WRITTEN EXERCISE: Edit the material below by replacing every "GUI agent" with "screen agent", and leave everything else unchanged.

DATASET ROWS:
.....

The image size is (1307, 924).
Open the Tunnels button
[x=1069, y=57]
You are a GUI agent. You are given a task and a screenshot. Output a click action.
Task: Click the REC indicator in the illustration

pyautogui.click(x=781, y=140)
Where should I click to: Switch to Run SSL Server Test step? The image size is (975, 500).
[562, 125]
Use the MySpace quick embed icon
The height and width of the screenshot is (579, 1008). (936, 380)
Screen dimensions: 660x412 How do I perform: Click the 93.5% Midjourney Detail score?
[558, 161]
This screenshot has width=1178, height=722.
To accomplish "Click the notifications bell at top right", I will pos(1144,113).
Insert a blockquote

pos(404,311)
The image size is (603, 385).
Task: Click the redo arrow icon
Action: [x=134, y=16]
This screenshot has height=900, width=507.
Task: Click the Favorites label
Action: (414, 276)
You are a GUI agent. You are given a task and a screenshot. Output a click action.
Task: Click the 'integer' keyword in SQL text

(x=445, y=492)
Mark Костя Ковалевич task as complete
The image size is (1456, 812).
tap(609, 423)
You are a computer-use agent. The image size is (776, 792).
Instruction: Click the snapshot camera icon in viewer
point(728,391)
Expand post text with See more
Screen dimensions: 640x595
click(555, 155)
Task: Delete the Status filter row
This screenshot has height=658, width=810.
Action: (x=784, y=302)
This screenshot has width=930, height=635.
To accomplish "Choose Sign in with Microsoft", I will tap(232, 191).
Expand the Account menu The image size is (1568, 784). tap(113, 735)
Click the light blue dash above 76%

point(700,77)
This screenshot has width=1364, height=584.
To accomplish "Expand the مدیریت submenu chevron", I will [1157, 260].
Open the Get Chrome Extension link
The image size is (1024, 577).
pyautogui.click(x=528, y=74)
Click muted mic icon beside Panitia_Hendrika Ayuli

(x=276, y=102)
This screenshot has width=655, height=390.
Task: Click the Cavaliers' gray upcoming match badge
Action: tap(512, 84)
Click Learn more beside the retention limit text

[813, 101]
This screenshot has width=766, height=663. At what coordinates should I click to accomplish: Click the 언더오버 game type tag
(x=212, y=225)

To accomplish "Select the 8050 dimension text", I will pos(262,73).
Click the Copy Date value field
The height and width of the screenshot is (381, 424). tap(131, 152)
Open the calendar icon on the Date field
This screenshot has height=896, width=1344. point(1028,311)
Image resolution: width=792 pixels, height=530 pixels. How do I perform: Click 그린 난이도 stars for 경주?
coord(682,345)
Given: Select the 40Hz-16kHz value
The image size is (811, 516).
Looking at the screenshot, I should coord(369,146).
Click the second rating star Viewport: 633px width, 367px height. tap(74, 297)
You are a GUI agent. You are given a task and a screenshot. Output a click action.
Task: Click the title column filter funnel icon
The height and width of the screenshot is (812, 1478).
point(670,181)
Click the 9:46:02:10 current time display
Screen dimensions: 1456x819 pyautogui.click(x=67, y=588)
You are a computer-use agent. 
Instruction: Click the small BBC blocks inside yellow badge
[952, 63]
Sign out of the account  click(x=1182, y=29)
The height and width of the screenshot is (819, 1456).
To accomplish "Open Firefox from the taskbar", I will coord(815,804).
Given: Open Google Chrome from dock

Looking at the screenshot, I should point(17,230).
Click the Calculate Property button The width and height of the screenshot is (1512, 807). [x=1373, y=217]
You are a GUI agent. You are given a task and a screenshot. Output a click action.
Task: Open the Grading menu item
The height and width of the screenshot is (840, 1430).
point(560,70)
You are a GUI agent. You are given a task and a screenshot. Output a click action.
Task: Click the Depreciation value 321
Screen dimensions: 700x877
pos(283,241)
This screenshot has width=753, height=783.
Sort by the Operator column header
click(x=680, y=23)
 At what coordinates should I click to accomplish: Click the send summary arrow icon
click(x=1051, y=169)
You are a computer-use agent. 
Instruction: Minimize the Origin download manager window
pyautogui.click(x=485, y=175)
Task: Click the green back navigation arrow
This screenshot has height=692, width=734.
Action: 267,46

.....

FINISHED EXERCISE:
The image size is (1307, 924).
Open the Tunnels button
[x=1069, y=57]
You are a screen agent. You are given a task and a screenshot. Output a click action.
Task: Click the REC indicator in the illustration

pyautogui.click(x=781, y=140)
Where should I click to: Switch to Run SSL Server Test step? The image size is (975, 500).
[562, 125]
Use the MySpace quick embed icon
The height and width of the screenshot is (579, 1008). (936, 380)
Screen dimensions: 660x412 How do I perform: Click the 93.5% Midjourney Detail score?
[558, 161]
This screenshot has width=1178, height=722.
To accomplish "Click the notifications bell at top right", I will pos(1144,113).
Insert a blockquote

pos(404,311)
The image size is (603, 385).
Task: Click the redo arrow icon
Action: [x=134, y=16]
This screenshot has height=900, width=507.
Task: Click the Favorites label
Action: (414, 276)
You are a screen agent. You are given a task and a screenshot. Output a click action.
Task: Click the 'integer' keyword in SQL text

(x=445, y=492)
Mark Костя Ковалевич task as complete
The image size is (1456, 812).
tap(609, 423)
You are a computer-use agent. The image size is (776, 792).
Instruction: Click the snapshot camera icon in viewer
point(728,391)
Expand post text with See more
Screen dimensions: 640x595
click(555, 155)
Task: Delete the Status filter row
This screenshot has height=658, width=810.
Action: (x=784, y=302)
This screenshot has width=930, height=635.
To accomplish "Choose Sign in with Microsoft", I will tap(232, 191).
Expand the Account menu The image size is (1568, 784). tap(113, 735)
Click the light blue dash above 76%

point(700,77)
This screenshot has width=1364, height=584.
To accomplish "Expand the مدیریت submenu chevron", I will [1157, 260].
Open the Get Chrome Extension link
The image size is (1024, 577).
pyautogui.click(x=528, y=74)
Click muted mic icon beside Panitia_Hendrika Ayuli

(x=276, y=102)
This screenshot has width=655, height=390.
Task: Click the Cavaliers' gray upcoming match badge
Action: tap(512, 84)
Click Learn more beside the retention limit text

[813, 101]
This screenshot has width=766, height=663. At what coordinates should I click to accomplish: Click the 언더오버 game type tag
(x=212, y=225)

To accomplish "Select the 8050 dimension text", I will pos(262,73).
Click the Copy Date value field
The height and width of the screenshot is (381, 424). tap(131, 152)
Open the calendar icon on the Date field
This screenshot has height=896, width=1344. point(1028,311)
Image resolution: width=792 pixels, height=530 pixels. How do I perform: Click 그린 난이도 stars for 경주?
coord(682,345)
Given: Select the 40Hz-16kHz value
The image size is (811, 516).
Looking at the screenshot, I should coord(369,146).
Click the second rating star Viewport: 633px width, 367px height. tap(74, 297)
You are a screen agent. You are given a task and a screenshot. Output a click action.
Task: Click the title column filter funnel icon
The height and width of the screenshot is (812, 1478).
point(670,181)
Click the 9:46:02:10 current time display
Screen dimensions: 1456x819 pyautogui.click(x=67, y=588)
You are a computer-use agent. 
Instruction: Click the small BBC blocks inside yellow badge
[952, 63]
Sign out of the account  click(x=1182, y=29)
The height and width of the screenshot is (819, 1456).
To accomplish "Open Firefox from the taskbar", I will coord(815,804).
Given: Open Google Chrome from dock

Looking at the screenshot, I should point(17,230).
Click the Calculate Property button The width and height of the screenshot is (1512, 807). [x=1373, y=217]
You are a screen agent. You are given a task and a screenshot. Output a click action.
Task: Open the Grading menu item
The height and width of the screenshot is (840, 1430).
point(560,70)
You are a screen agent. You are given a task and a screenshot. Output a click action.
Task: Click the Depreciation value 321
Screen dimensions: 700x877
pos(283,241)
This screenshot has width=753, height=783.
Sort by the Operator column header
click(x=680, y=23)
 At what coordinates should I click to accomplish: Click the send summary arrow icon
click(x=1051, y=169)
You are a computer-use agent. 
Instruction: Minimize the Origin download manager window
pyautogui.click(x=485, y=175)
Task: Click the green back navigation arrow
This screenshot has height=692, width=734.
Action: 267,46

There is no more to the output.